-- Exercise instructions --
Across all lines of the entries, tally those with the word "Explore" in them. The reply is the tally, by itself.

------------------------------------------------------------------------

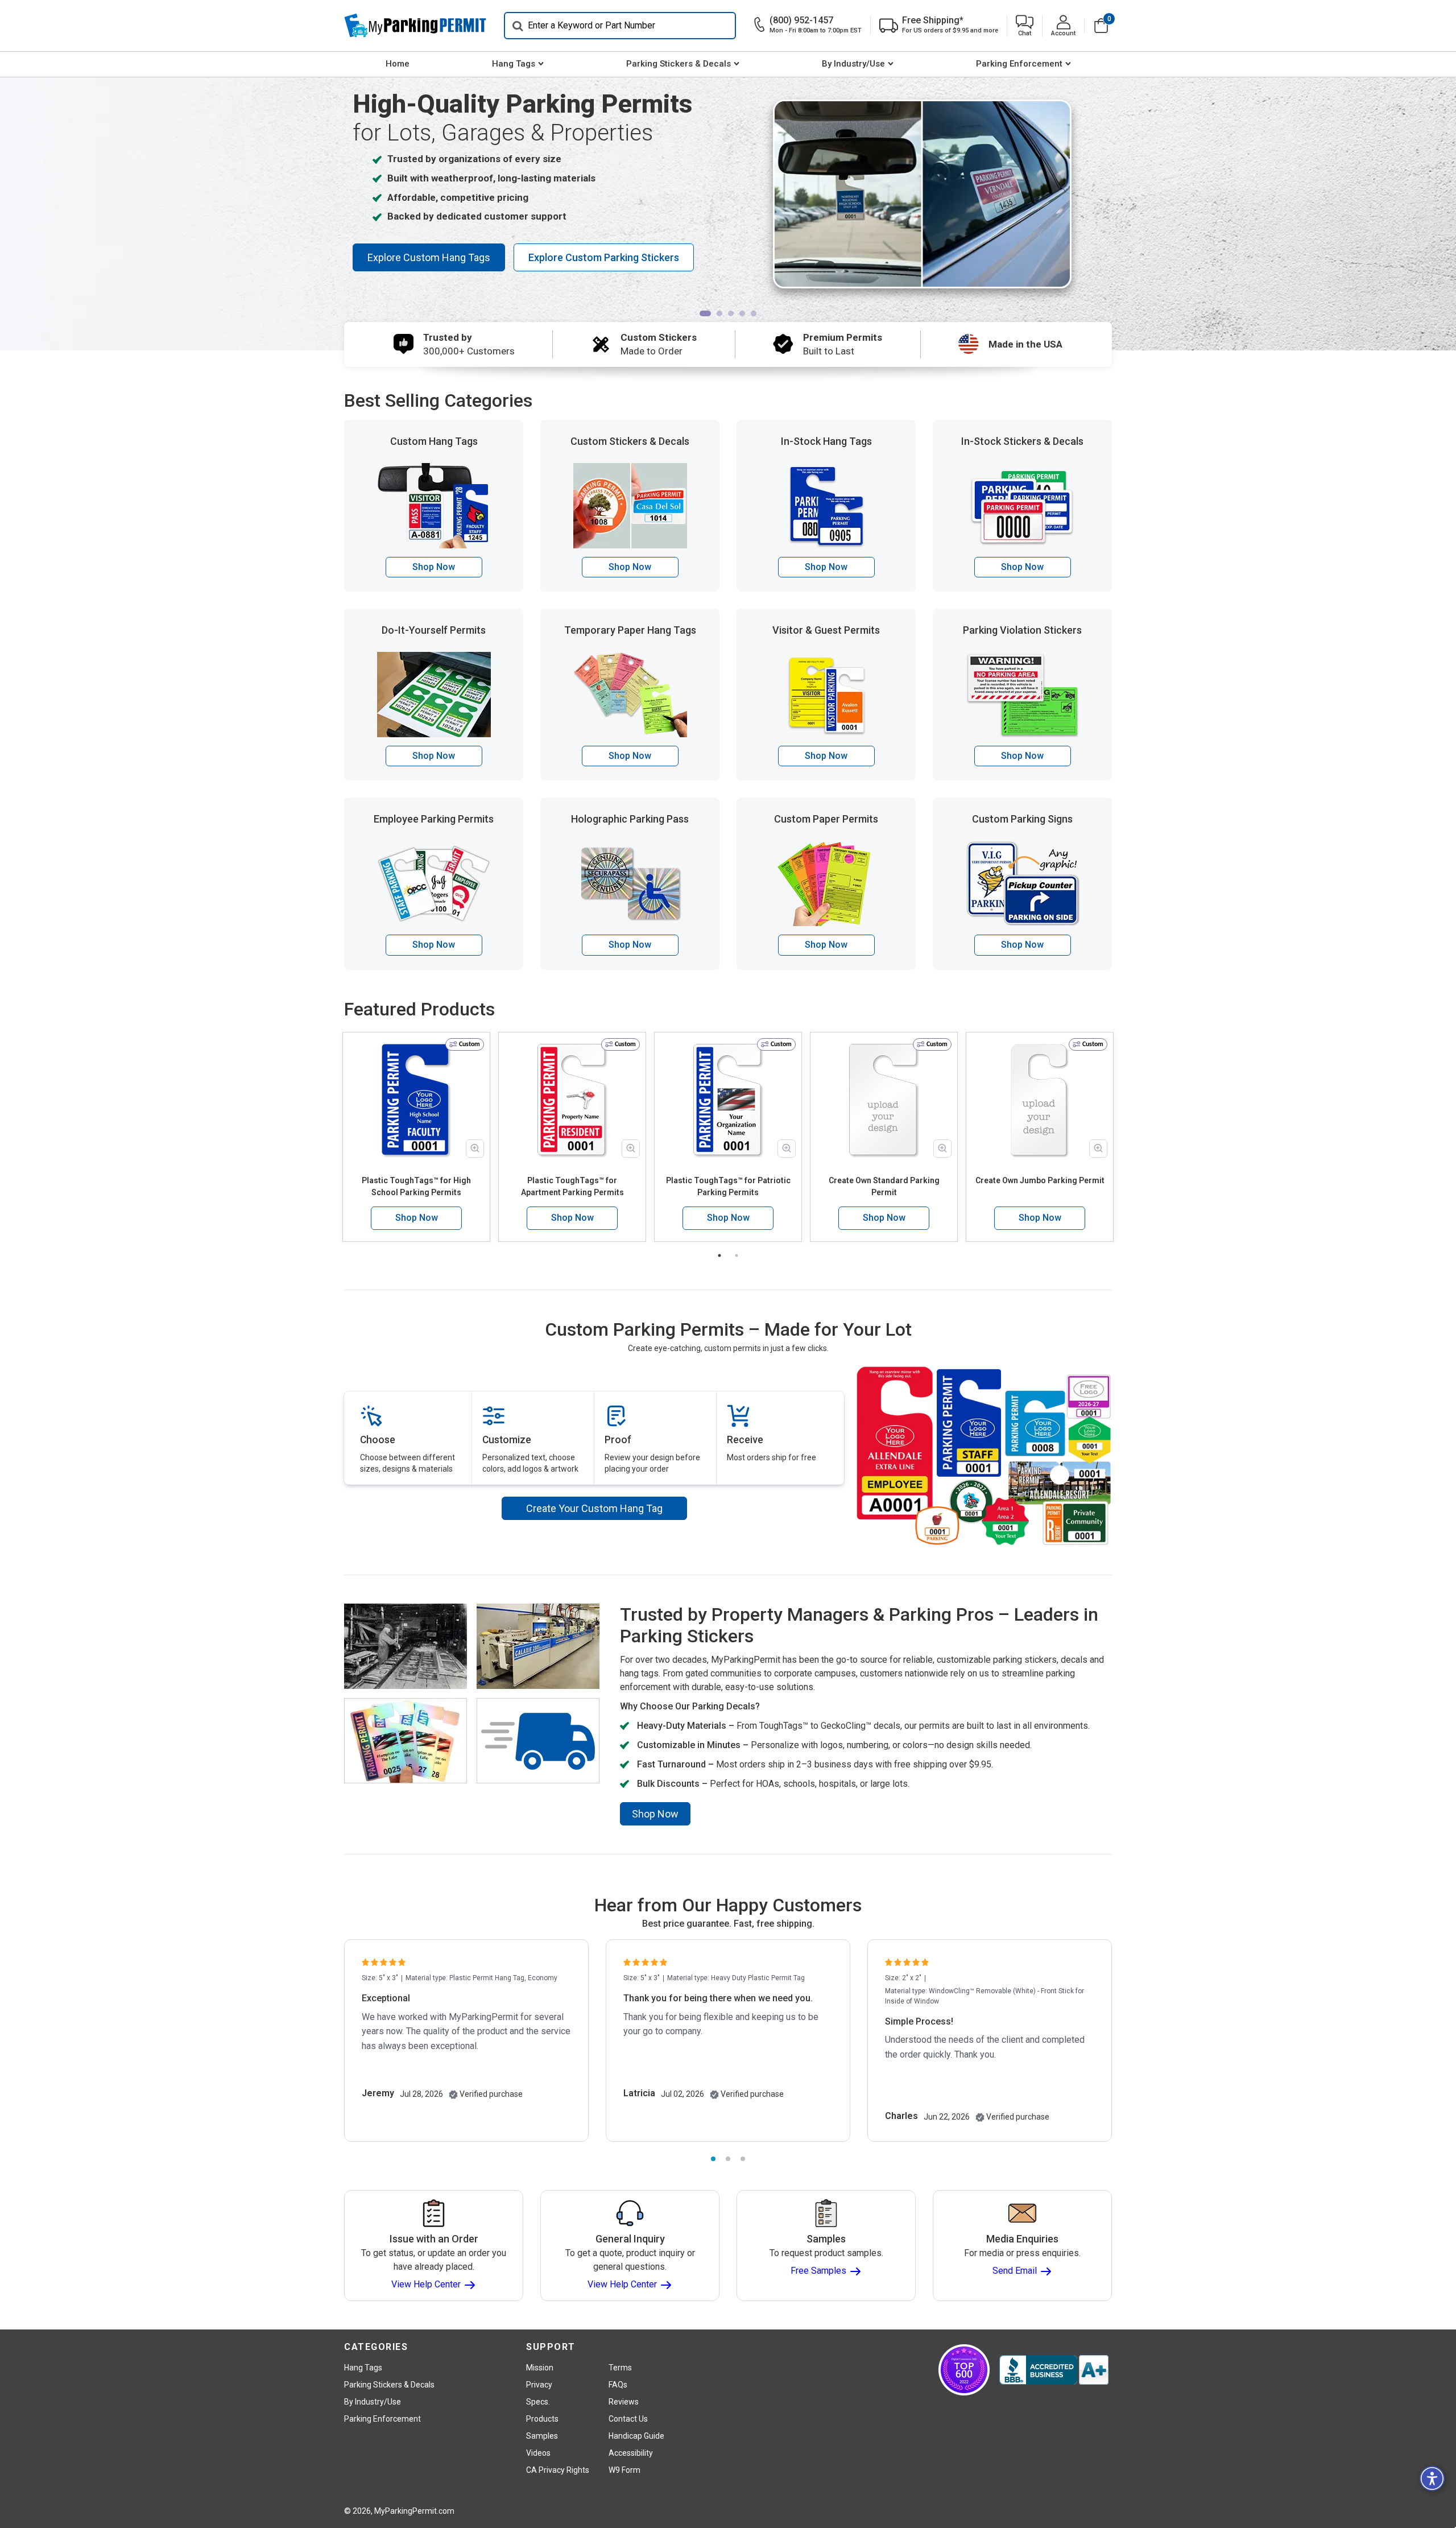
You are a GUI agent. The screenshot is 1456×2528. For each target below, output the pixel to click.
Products (542, 2418)
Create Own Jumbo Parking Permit (1040, 1180)
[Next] (1147, 191)
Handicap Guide (636, 2435)
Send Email (1015, 2270)
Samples (542, 2435)
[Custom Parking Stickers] (995, 194)
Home (398, 64)
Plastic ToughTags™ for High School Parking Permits (416, 1186)
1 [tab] (705, 313)
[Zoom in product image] (475, 1148)
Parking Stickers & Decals (678, 64)
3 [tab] (731, 313)
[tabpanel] (728, 199)
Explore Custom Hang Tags (428, 257)
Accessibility (631, 2452)
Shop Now (433, 566)
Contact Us (628, 2418)
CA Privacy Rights (557, 2470)
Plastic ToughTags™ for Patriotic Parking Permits (728, 1186)
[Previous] (309, 191)
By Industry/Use (853, 64)
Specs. (538, 2401)
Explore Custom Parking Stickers (603, 257)
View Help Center (427, 2284)
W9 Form (624, 2470)
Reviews (624, 2401)
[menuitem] (397, 64)
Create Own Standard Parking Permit (884, 1186)
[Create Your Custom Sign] (984, 1455)
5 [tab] (753, 313)
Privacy (539, 2384)
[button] (1024, 26)
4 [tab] (742, 313)
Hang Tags (513, 64)
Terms (620, 2367)
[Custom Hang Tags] (848, 194)
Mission (539, 2367)
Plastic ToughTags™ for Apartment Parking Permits (572, 1186)
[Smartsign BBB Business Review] (1053, 2370)
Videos (538, 2452)
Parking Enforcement (1019, 64)
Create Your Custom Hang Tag (594, 1508)
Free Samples (820, 2270)
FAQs (618, 2384)
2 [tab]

------------------------------------------------------------------------

-- Written reply --
2